Executive Mosaic is honored to announce Rick Wagner, president of Microsoft’s U.S. federal subsidiary, as a recipient of the 2022 Wash100 Award. He has been chosen five consecutive times to Executive Mosaic’s annual list of executives who continually drive growth and innovation in the government contracting sector.
Cast a vote for him as one of your favorite leaders on Wash100.com.
The Microsoft Federal group, which Wagner has led since July 2020, integrated into the Azure engineering organization in October 2021 as part of a reorganization move aimed to increase team collaboration and accelerate the integration of cloud platforms built for sector clients.
“This new organizational structure will allow us to deliver the latest technology innovations tailored to customers’ specific needs. Our goal is to create space for modern mission breakthroughs – delivering outcomes that make a difference, across all our products and for all our customers,” Wagner wrote in an Oct. 13 blog post.
Prior to the realignment, Microsoft secured accreditation for the Azure Government Top Secret platform to support national security agency workloads at the highest level of data classification.
In a November interview with ExecutiveBiz, Wagner said his group will continue its efforts to bring cloud capabilities both at the enterprise level and at the edge.
“This is all part of efforts that we’re taking to help the government operate at the edge in austere environments and be able to bring artificial intelligence and machine learning capabilities to that edge as well,” said the five-time Wash100 awardee.
Wagner told ExecutiveBiz he believes the company’s managed ground station Azure Orbital has the potential to transform mission critical computing environments when used in conjunction with rugged edge devices and 5G wireless networks.
“Through the ecosystem of all satellite providers, we’ve got a growing network that we can now extend our cloud across to allow people to access the cloud from anywhere. We’re partnering with all the leaders in the space community, and being able to unblock supercomputing into more and more scenarios and places where they would not have necessarily had the reach in the past,” he added.

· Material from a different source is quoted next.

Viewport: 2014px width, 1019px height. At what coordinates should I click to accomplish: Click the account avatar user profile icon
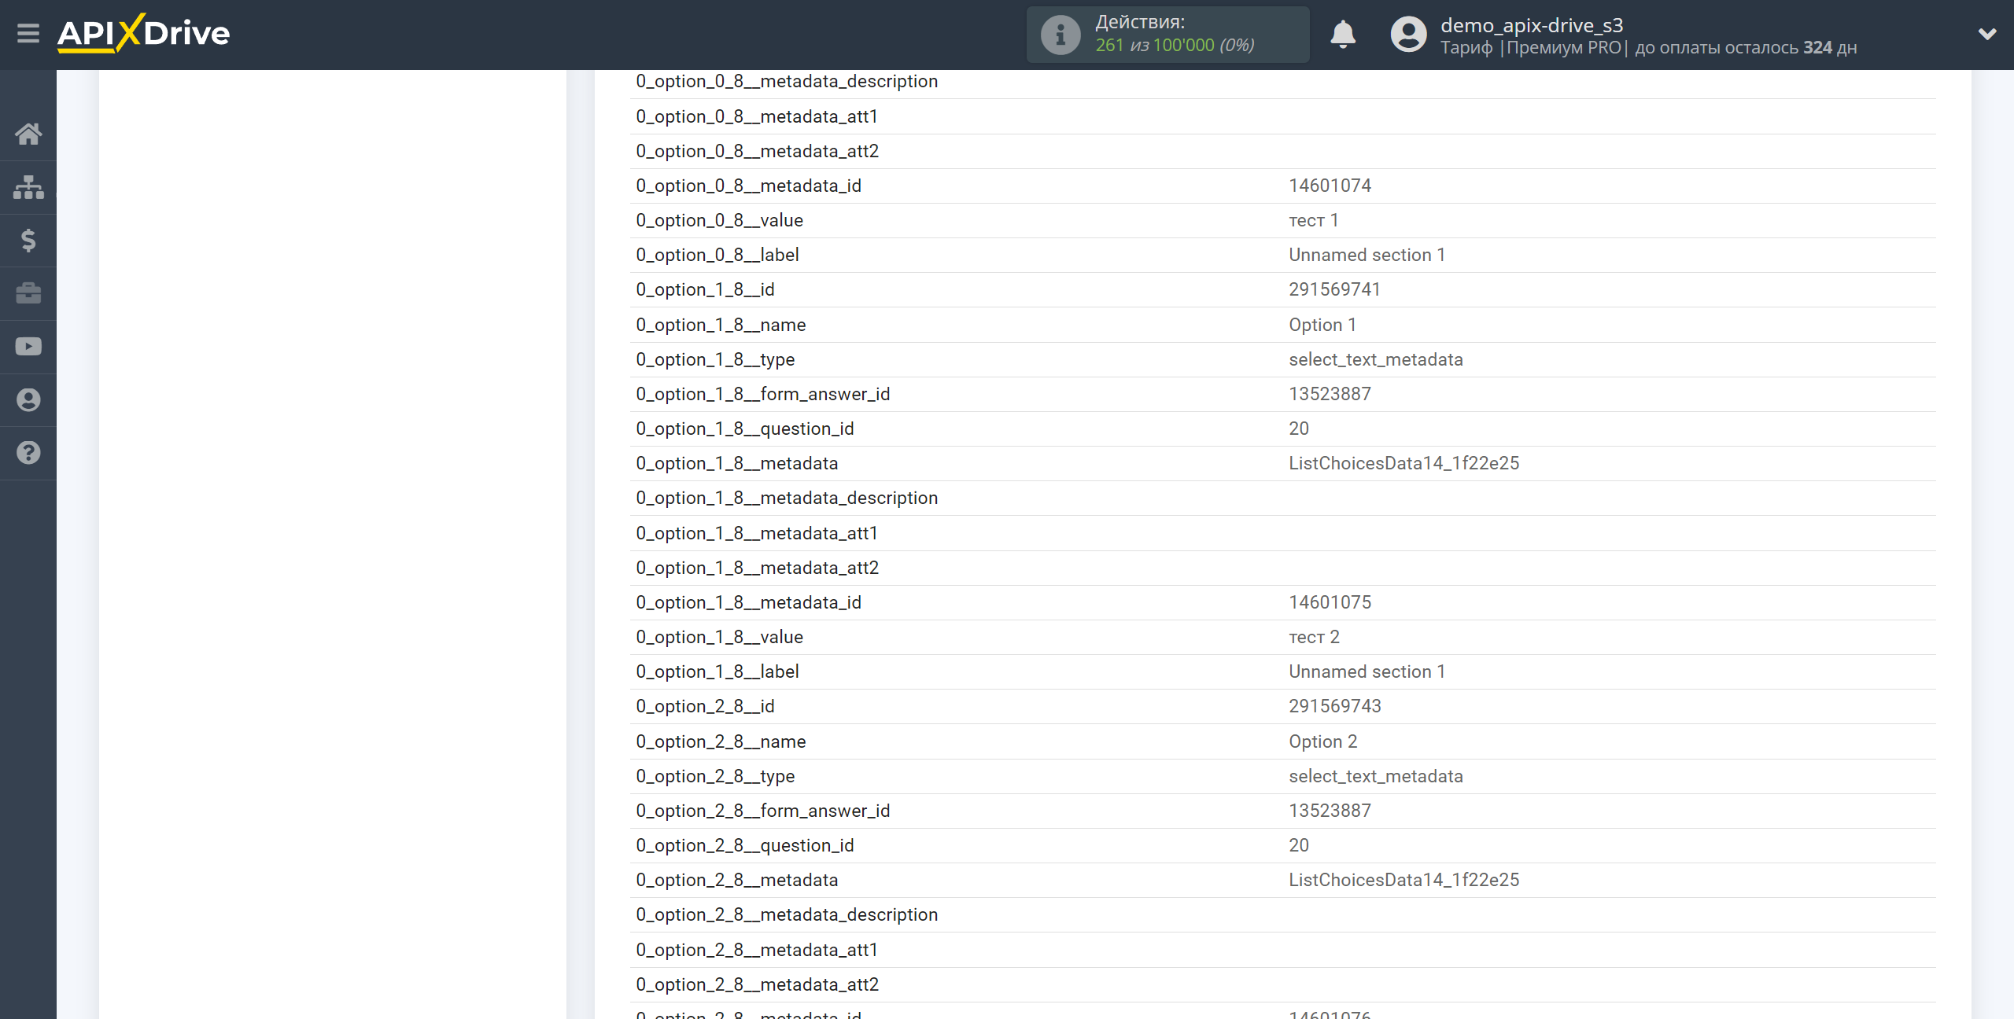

In May, a partnership between Microsoft and Ball Aerospace demonstrated satellite-to-cloud communications for the U.S. Space Force Space and Missile Systems Center’s Commercially Augmented Space Inter-Networked Operations Program Office through data simulations involving Overhead Persistent Infrared and Azure platforms.
For a separate initiative, Microsoft’s Azure team developed software for a human genome experiment with edge-to-cloud computational workflow that used Hewlett Packard Enterprise’s Spaceborne Computer-2 on the International Space Station.
Microsoft is among the four technology providers selected in November to bid for the Joint Warfighting Cloud Capability contract, the Department of Defense’s replacement for the Joint Enterprise Defense Infrastructure program also known as JEDI.
Also in 2021, the U.S. Army chose Microsoft to supply more than 120,000 units of the Integrated Visual Augmentation System to the branch’s close combat force under a potential 10-year, $21.88 billion contract.
The Redmond, Washington-based company is also part of the Cybersecurity and Infrastructure Security Agency’s Joint Cyber Defense Collaborative aimed at improving government-industry coordination in defensive cyber operations.
Microsoft pledged $150 million in technical services for government security protection efforts, and Wagner said the “funding extends Microsoft FastTrack program support to help agencies modernize and establish Zero Trust controls that will raise the security baseline for government agencies.”
Executive Mosaic congratulates Rick Wagner and the Microsoft organization for their inclusion in the 2022 edition of the Wash100.